The approach pushes for transitioning the United States to use 100% renewable, zero-emission energy sources, including investment into electric cars and high-speed rail systems, and implementing the “social cost of carbon” that has been part of Obama administration’s plans for addressing climate change within 10 years. Besides increasing state-sponsored jobs, this Green New Deal is also aimed to address poverty by aiming much of the improvements in the “frontline and vulnerable communities” which include the poor and disadvantaged people. To gain additional support, the resolution includes calls for universal health care, increased minimum wages, and preventing monopolies.”
It gives us a lot to talk about.
Tip of the day: Wash, or at least rinse, your clothes with cold water.
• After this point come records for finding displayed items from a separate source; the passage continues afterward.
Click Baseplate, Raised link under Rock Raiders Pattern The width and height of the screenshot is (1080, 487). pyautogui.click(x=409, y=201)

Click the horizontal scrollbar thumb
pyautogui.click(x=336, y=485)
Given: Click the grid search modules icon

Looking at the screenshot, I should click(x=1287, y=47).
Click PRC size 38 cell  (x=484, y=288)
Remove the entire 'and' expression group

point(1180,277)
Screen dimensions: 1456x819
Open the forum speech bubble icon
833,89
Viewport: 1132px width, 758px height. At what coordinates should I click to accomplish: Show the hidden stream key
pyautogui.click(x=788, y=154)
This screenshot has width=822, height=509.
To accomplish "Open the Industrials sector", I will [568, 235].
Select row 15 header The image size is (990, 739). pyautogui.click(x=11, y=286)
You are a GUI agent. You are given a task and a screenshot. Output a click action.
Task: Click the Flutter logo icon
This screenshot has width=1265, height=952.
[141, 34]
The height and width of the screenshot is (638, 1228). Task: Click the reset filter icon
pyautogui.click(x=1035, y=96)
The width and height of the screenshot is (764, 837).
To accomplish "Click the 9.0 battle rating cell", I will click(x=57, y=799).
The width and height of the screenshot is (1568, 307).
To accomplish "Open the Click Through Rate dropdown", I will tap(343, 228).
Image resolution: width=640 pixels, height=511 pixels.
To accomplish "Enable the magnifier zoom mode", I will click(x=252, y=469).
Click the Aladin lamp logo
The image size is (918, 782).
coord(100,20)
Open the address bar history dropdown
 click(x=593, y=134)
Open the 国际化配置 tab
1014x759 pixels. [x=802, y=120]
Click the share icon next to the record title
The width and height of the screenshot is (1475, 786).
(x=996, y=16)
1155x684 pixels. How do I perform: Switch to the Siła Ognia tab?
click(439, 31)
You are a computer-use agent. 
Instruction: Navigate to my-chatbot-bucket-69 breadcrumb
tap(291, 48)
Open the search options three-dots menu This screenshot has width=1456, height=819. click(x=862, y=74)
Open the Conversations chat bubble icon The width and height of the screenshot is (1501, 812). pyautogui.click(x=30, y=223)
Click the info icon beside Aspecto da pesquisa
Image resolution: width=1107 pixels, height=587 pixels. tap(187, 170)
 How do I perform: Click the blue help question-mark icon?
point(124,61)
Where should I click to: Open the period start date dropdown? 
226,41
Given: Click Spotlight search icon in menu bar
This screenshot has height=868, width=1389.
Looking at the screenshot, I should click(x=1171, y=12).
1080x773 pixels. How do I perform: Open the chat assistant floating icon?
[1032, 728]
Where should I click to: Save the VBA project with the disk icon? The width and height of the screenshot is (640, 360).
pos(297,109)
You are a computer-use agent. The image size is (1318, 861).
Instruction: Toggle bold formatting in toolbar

Even though they use less water, newer washers are much better at cleaning than the top-loaders with a center agitator made 15 years or more ago. Manufacturers have been lowering wash temperatures over the years to meet the Department of Energy’s tough energy standards for hot water use. Heating water accounts for about 90 percent of the energy needed to run a washer, according to Energy Star, so the less hot water used, the more energy saved.
About 82% of U.S. homes have a clothes washer. Each of these appliances is used, on average, to wash about 300 loads of laundry per year. On an annual basis, residential clothes washers use more energy than dishwashers but less than refrigerators.
About 2% of all the energy used in America is used for heating water.